Start of Excerpted data

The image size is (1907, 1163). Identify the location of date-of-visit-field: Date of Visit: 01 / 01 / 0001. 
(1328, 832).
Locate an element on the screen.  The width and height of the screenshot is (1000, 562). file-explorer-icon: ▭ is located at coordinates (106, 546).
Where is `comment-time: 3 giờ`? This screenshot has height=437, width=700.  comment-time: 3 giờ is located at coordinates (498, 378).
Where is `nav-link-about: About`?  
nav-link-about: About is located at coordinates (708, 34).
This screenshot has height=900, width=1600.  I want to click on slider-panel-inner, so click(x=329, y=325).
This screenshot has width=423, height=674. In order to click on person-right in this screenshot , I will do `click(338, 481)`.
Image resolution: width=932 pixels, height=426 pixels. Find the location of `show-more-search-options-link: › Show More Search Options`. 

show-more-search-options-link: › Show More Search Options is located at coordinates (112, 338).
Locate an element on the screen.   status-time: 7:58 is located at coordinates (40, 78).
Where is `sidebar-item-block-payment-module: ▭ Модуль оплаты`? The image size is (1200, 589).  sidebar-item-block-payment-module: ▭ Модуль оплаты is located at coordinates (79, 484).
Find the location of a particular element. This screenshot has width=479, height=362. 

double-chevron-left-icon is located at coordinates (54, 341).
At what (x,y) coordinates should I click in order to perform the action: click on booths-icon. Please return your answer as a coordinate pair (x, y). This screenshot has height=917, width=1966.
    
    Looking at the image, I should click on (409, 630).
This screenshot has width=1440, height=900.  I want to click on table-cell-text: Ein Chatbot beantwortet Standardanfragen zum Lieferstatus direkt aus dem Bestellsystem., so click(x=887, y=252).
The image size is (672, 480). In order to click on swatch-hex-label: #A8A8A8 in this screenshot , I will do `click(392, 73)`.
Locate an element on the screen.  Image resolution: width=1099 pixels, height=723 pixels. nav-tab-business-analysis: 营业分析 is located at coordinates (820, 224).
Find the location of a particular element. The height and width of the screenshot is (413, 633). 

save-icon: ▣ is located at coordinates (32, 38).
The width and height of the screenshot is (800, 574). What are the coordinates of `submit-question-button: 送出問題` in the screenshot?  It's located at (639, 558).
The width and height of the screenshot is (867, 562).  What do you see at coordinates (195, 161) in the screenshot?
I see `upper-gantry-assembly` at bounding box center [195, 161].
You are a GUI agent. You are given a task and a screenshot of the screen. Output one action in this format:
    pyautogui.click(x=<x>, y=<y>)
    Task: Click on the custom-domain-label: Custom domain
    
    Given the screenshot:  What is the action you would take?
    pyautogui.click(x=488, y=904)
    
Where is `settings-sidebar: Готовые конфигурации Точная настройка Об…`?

End of Excerpted data

▶ **Task item**:
Copy out word for word everything from the first of the rows down to and including the line that contains "This screenshot has width=423, height=674.".

▶ **Exercise response**:
The image size is (1907, 1163). Identify the location of date-of-visit-field: Date of Visit: 01 / 01 / 0001. 
(1328, 832).
Locate an element on the screen.  The width and height of the screenshot is (1000, 562). file-explorer-icon: ▭ is located at coordinates (106, 546).
Where is `comment-time: 3 giờ`? This screenshot has height=437, width=700.  comment-time: 3 giờ is located at coordinates (498, 378).
Where is `nav-link-about: About`?  
nav-link-about: About is located at coordinates (708, 34).
This screenshot has height=900, width=1600.  I want to click on slider-panel-inner, so click(x=329, y=325).
This screenshot has width=423, height=674. In order to click on person-right in this screenshot , I will do `click(338, 481)`.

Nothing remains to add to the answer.